Clayton Campbell and Amitis Motevalli to exhibit at Aaran Gallery in Tehran

Aaran Gallery

June 18, 2010

25 June 2010

No. 9 , Dey Alley
Tehran, Iran

Two California artists are taking their art straight to the center of the intense discourse occurring in Iran about basic human rights when they exhibit together this month in Tehran.

Artists Clayton Campbell and Amitis Motevalli will show their highly charged photographic and sculptural installations at the Aaran Gallery, Tehran, opening this June 25 ( Both artists are known for their commitment to social justice.

Campbell ( will exhibit two photographic installations including his seminal work, Words My Son Has Learned Since 9-11. Created in 2004 and continuing to grow in size and scope, Campbell’s cross cultural project researches how people view themselves in a post 9-11 reality through learned language. Words My Son Has Learned Since 9-11 has been exhibited at the Los Angeles County Museum of Art; Maison Europeenne de la Photographie, Paris; Higher Bridges Art Center, Enniskellen, Northern Ireland; Nam June Paik Art Center, Korea; WYSPA Art Institute, Gdansk, Poland; as well as Las Vegas, Kurdestan, and Croatia.

▸ Raw data
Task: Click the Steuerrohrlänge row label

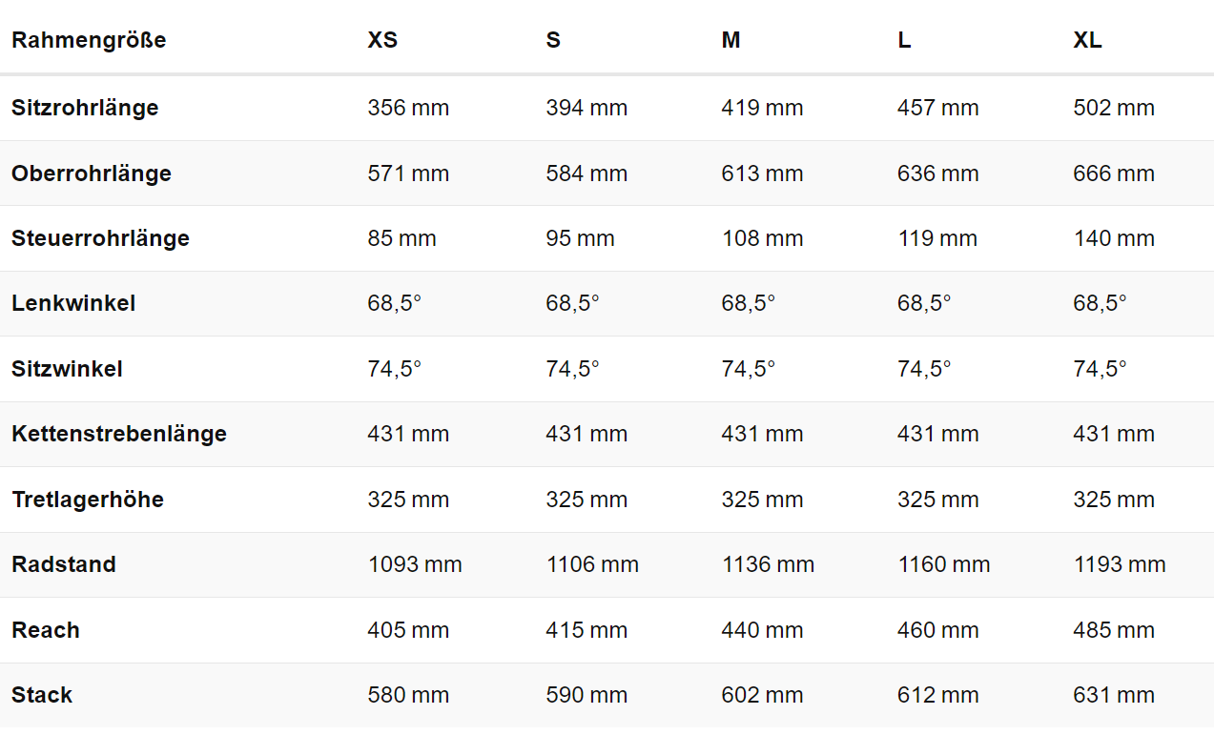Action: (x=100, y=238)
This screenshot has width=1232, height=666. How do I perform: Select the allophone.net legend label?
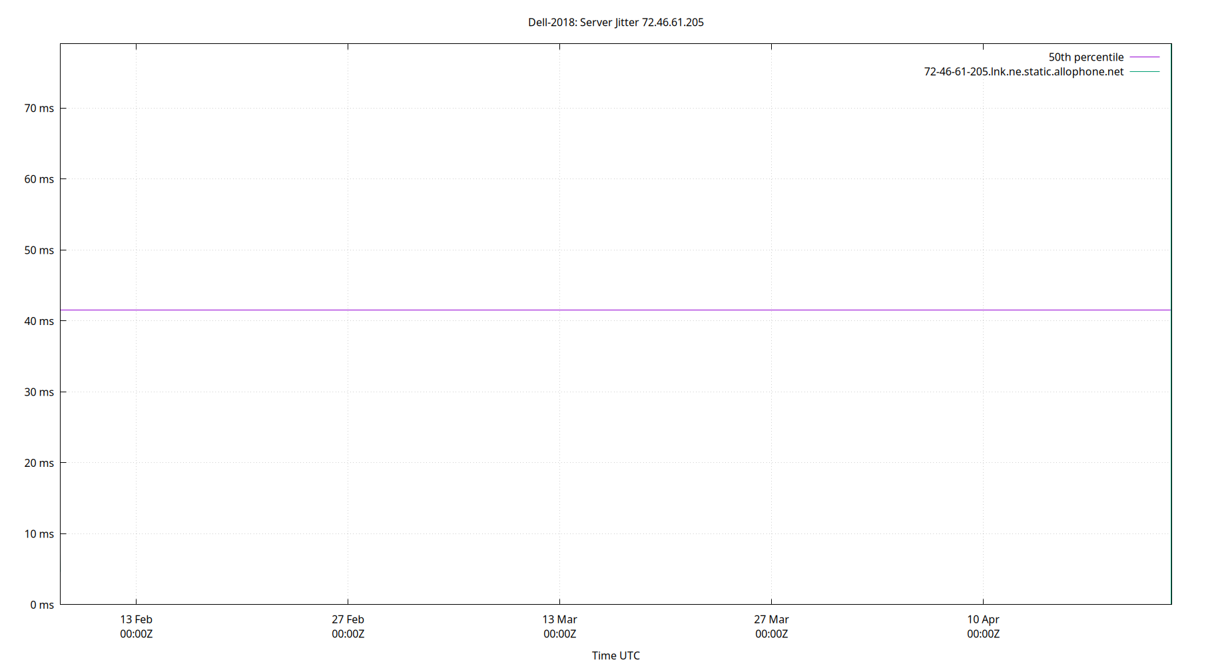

▸ What you should do
Rewrite the gallery announcement from "No. 9 , Dey" to "month in Tehran.", changing "Tehran" to "Shiraz".

▸ Expected answer
No. 9 , Dey Alley
Shiraz, Iran

Two California artists are taking their art straight to the center of the intense discourse occurring in Iran about basic human rights when they exhibit together this month in Shiraz.